Anyone with a hankering for hash of snails or powdered duck or a host of other centuries-old British cookery should be plenty pleased with this year's James Beard Foundation cookbook of the year.
But for the rest of us — by which I mean, virtually every last one of us — the selection of Heston Blumenthal's "Historic Heston," a $200, 431-page epic exploration of mostly antiquated recipes, will be a head-scratcher. It's one of those books so fabulously out of touch with any cook who doesn't have an army of sous chefs at his side, one has to ask for whom this book was written.
Actually, the answer is obvious. It was written by and for Blumenthal, a talented writer and brilliant chef with a host of restaurants in England. And in that regard, it is a masterpiece. Blumenthal has a knack for ferreting out the genealogy of a dish, a skill he's put to fascinating use in previous books, including his 2006 "In Search of Perfection."
But the selection of his latest tome as cookbook of the year — announced Friday evening during a ceremony in New York — is puzzling.

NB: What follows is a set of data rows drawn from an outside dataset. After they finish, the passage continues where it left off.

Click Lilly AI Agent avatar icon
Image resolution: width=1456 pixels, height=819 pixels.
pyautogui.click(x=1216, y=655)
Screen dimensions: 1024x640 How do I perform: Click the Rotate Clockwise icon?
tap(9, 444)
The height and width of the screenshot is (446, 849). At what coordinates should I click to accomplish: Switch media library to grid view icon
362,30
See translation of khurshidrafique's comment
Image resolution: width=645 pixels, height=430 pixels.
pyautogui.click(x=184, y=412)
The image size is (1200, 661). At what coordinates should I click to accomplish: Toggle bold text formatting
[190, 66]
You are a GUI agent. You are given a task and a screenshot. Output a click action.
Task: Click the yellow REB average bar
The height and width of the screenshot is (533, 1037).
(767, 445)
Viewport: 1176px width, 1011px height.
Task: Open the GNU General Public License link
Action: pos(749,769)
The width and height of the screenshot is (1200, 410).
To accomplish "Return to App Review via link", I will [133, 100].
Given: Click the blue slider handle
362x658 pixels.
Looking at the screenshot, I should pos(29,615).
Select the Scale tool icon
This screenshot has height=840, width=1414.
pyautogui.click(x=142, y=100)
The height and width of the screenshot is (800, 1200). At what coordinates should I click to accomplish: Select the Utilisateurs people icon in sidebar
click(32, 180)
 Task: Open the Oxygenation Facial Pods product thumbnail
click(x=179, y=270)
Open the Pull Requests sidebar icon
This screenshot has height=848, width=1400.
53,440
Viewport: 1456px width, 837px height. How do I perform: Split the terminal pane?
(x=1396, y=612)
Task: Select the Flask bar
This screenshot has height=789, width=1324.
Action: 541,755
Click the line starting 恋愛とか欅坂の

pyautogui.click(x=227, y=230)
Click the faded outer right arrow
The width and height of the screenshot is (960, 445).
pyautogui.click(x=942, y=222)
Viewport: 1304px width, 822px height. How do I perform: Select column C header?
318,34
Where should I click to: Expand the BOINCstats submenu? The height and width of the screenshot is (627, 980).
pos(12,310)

Blumenthal takes recipes already made obtuse by history (salmagundy, anyone?), and instead of translating them into terms contemporary readers could appreciate or at least learn from, he filters them through an equally inaccessible lens of modernist (think whiz-bang science-driven cooking) techniques.
What's more, the book got two awards, also beating out David Kinch's "Manresa: An Edible Reflection" and Rene Redzepi's "Rene Redzepi: A Work in Progress" in the cooking from a professional point of view category.
Of greater interest to most home cooks will be the foundation's naming of Diana Kennedy to its Cookbook Hall of Fame. Kennedy has spent much of her life learning and preserving the traditional cooking and ingredients of Mexico, a mission that sends her across the country in search of elusive recipes.